Aim of the task:
Print the lines of the data below word for word, starting at the line containing "The image size is (550, 450)." and ending at the line containing "click(x=639, y=82)".

Entries shown:
--------

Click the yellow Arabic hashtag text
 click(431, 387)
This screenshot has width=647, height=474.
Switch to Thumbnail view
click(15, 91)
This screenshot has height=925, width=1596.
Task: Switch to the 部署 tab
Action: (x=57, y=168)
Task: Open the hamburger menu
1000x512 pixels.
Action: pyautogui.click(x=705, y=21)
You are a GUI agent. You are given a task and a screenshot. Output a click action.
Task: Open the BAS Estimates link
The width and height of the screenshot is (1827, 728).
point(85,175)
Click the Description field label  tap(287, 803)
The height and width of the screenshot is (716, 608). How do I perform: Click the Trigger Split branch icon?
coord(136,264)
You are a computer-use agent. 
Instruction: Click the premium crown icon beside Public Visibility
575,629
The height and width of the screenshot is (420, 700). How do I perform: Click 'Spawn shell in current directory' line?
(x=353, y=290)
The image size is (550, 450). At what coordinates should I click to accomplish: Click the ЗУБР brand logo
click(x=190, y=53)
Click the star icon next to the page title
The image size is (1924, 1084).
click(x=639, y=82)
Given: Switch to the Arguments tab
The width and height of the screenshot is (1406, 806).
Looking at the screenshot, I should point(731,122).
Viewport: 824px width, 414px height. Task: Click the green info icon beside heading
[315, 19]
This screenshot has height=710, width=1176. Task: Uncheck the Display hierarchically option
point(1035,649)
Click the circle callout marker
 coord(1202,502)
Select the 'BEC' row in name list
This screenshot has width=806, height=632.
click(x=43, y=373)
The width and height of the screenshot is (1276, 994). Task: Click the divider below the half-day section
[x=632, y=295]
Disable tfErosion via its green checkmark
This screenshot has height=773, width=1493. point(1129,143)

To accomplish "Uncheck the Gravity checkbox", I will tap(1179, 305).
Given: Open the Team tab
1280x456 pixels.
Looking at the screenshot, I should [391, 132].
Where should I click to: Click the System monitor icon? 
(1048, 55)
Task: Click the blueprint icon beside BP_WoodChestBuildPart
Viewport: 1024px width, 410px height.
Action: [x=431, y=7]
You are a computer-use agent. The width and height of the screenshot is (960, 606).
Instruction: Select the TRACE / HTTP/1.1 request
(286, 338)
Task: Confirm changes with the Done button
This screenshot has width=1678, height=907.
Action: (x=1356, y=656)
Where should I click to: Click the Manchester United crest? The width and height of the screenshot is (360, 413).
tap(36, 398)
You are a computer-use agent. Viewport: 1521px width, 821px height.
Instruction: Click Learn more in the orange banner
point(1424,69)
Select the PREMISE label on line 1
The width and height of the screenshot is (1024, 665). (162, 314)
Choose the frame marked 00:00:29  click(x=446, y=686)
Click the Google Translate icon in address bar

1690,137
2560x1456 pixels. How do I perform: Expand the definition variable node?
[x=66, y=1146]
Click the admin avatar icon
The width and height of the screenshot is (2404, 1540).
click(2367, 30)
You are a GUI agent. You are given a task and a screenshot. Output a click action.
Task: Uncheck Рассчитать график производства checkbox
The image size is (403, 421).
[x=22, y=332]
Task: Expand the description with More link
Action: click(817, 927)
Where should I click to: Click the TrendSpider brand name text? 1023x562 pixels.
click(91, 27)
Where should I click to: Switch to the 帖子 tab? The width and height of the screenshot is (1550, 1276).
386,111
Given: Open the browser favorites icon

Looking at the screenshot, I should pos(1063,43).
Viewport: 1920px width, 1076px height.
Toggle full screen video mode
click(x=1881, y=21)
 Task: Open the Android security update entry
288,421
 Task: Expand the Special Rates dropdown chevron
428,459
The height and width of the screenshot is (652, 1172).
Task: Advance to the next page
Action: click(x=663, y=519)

--------

Result:
The image size is (550, 450). At what coordinates should I click to accomplish: Click the ЗУБР brand logo
click(x=190, y=53)
Click the star icon next to the page title
The image size is (1924, 1084).
click(x=639, y=82)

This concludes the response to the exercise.